_What you should do_
Please restate exactly the lines from the one holding "You are a GUI" to the end of the material, including both ends and excluding every picture.

────

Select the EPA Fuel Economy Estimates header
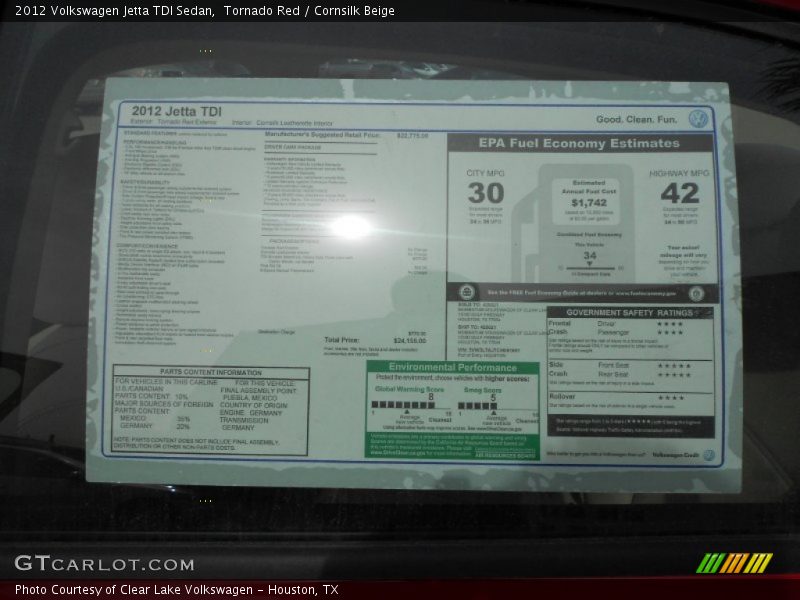 tap(579, 144)
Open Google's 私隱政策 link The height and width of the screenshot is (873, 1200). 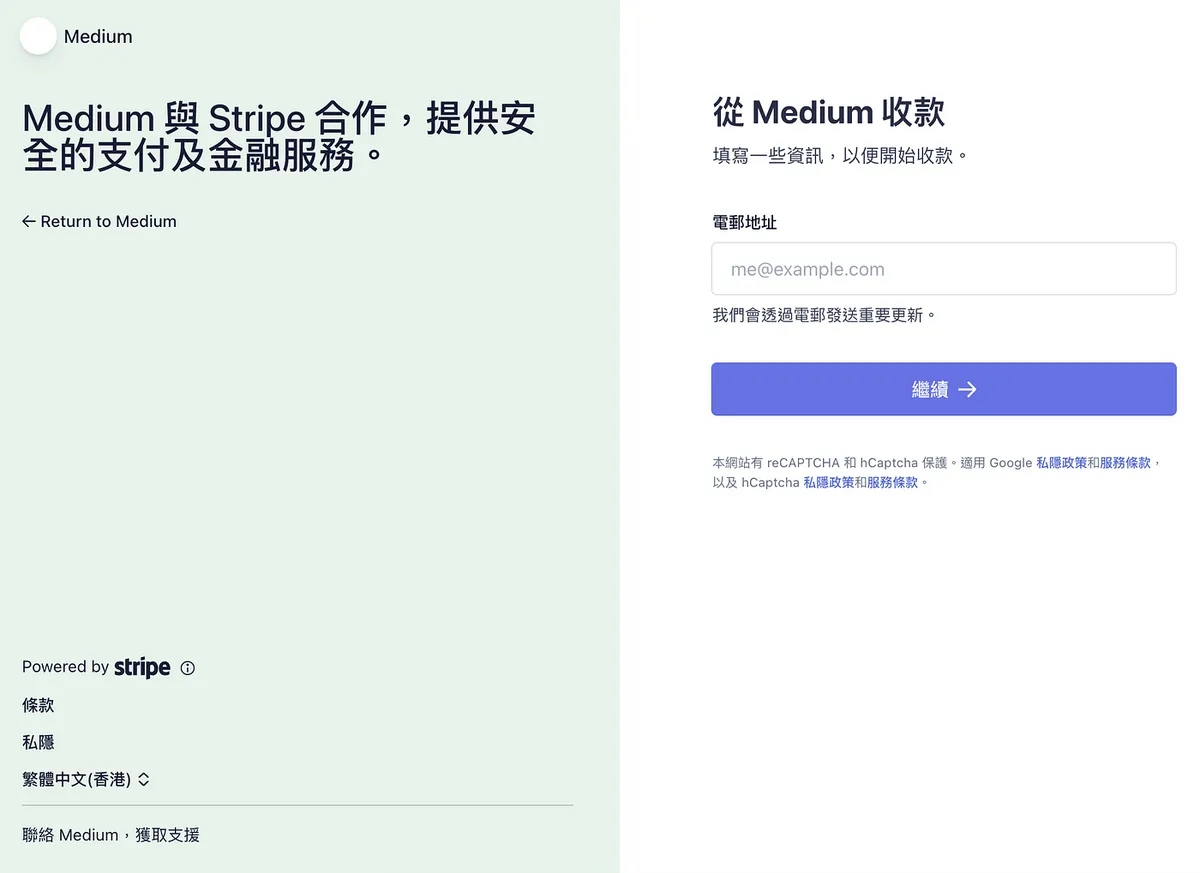click(1061, 463)
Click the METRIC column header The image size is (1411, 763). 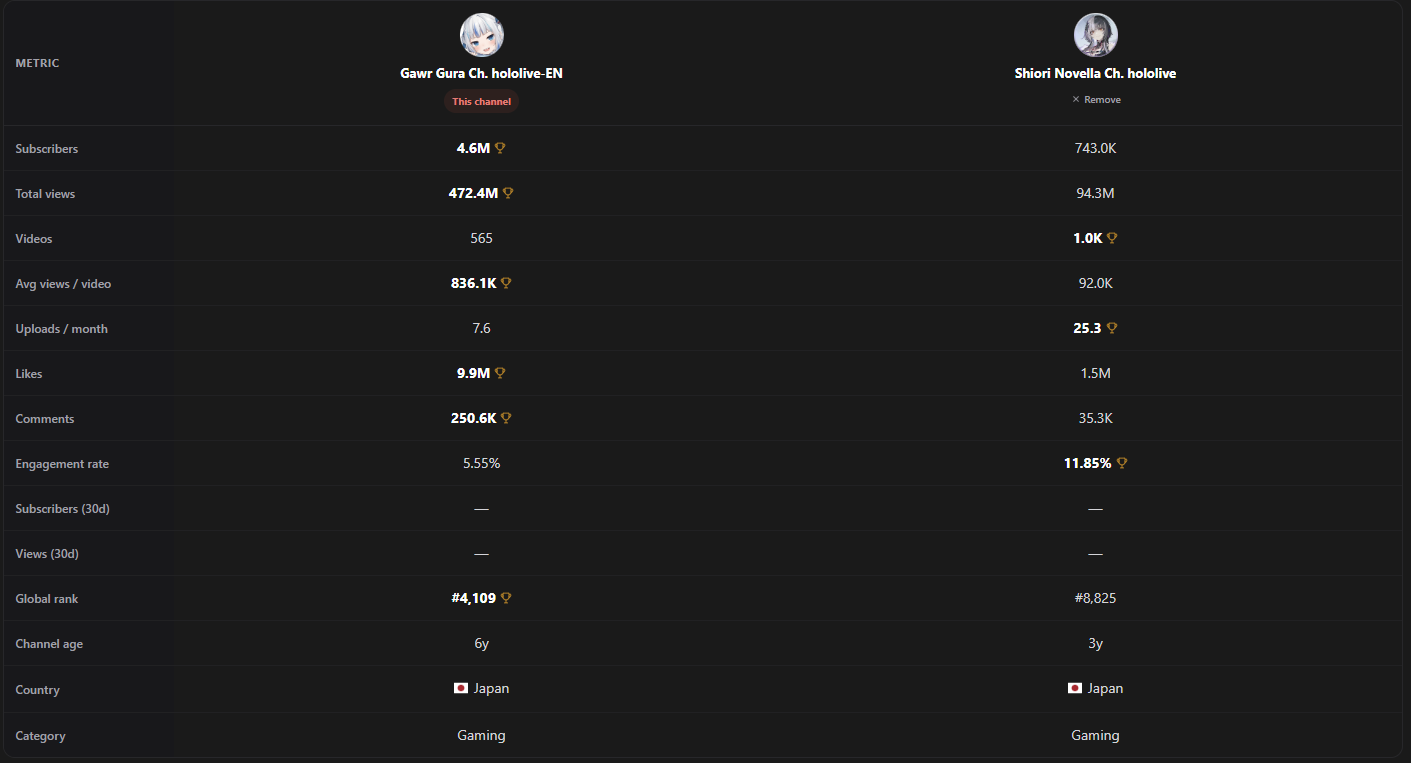pyautogui.click(x=37, y=63)
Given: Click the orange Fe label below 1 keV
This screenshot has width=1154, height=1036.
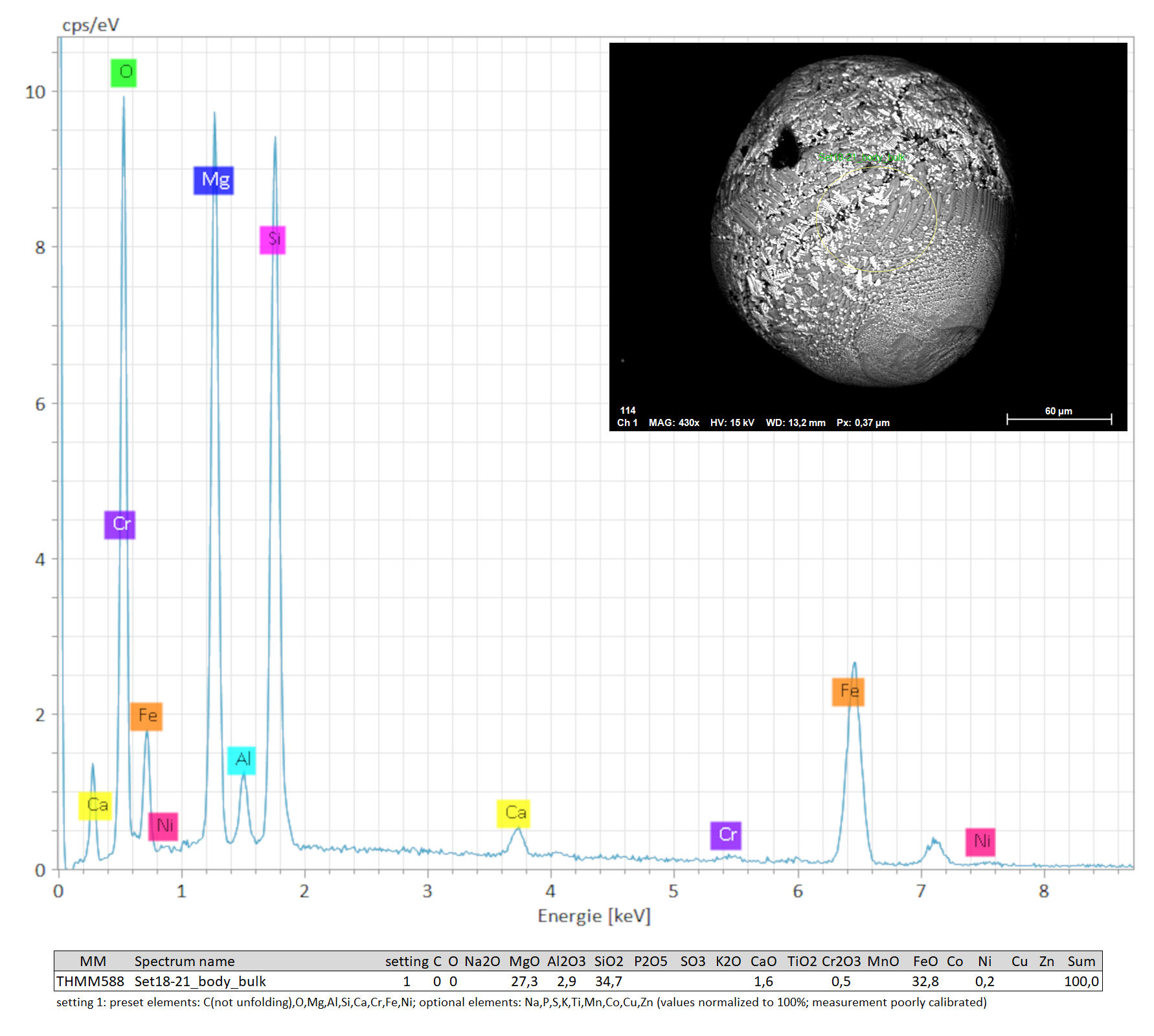Looking at the screenshot, I should pos(146,716).
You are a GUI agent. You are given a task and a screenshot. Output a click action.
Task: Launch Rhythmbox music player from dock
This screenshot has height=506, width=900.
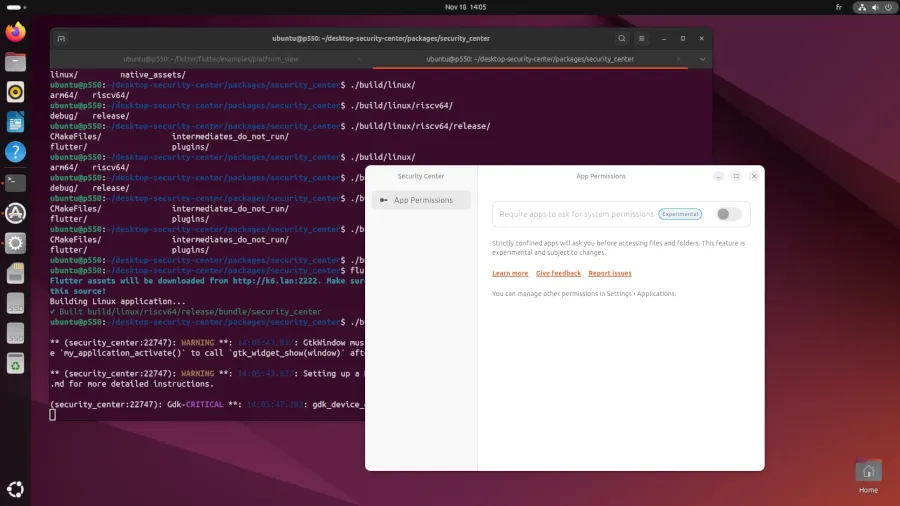pos(15,92)
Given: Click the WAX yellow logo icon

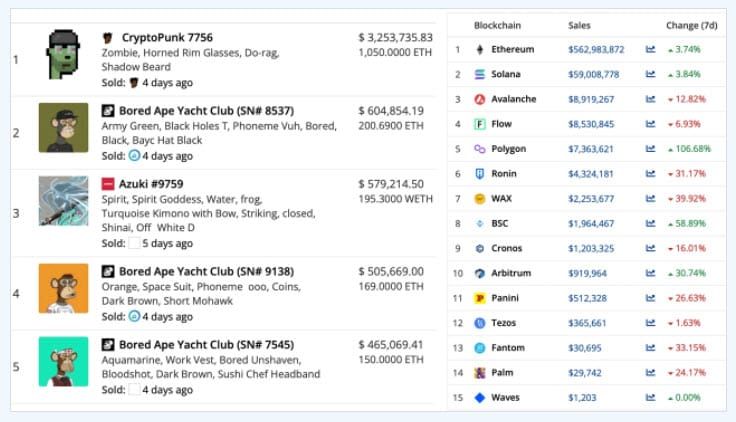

────

_Exercise output_
You are a GUI agent. You are given a task and a screenshot. Output a click action.
Task: Launch Rhythmbox music player from dock
This screenshot has height=506, width=900.
pos(15,92)
Given: Click the WAX yellow logo icon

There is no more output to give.